(TO DO): Go through the entries below and say how many lines contain the string "computer"; write only that number.

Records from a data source

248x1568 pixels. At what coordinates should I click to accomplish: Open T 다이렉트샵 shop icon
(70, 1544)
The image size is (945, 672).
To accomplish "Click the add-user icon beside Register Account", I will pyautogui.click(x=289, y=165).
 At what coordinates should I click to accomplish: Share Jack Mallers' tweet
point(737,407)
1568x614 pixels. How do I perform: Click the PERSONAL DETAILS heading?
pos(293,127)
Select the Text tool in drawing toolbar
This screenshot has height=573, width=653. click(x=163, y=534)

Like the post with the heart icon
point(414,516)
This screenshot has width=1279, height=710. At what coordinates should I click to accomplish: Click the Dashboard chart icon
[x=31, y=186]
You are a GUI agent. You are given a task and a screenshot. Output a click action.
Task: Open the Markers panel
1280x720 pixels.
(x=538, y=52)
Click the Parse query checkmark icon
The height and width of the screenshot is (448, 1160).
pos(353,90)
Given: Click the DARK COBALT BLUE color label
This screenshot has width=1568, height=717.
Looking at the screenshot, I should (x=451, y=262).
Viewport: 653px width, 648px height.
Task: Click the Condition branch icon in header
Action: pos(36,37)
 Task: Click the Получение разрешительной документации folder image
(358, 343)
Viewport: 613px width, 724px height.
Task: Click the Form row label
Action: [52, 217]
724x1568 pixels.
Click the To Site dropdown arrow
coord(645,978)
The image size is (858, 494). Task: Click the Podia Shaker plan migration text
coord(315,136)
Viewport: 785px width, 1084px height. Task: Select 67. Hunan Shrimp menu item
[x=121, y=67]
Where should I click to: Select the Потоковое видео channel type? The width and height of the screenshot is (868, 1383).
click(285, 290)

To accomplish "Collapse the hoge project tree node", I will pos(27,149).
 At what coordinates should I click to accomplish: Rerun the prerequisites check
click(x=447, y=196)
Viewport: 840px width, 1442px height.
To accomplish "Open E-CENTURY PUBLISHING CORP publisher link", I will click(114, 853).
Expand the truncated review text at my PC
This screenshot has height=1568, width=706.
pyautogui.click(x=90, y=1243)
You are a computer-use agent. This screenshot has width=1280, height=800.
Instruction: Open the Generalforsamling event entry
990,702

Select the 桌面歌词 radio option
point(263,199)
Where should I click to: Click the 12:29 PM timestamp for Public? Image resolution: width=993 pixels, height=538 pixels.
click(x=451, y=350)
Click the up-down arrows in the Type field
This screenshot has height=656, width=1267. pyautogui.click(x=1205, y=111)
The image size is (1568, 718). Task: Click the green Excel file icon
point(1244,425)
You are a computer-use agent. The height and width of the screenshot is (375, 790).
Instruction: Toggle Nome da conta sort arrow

(RESPONSE TO THIS TASK): 2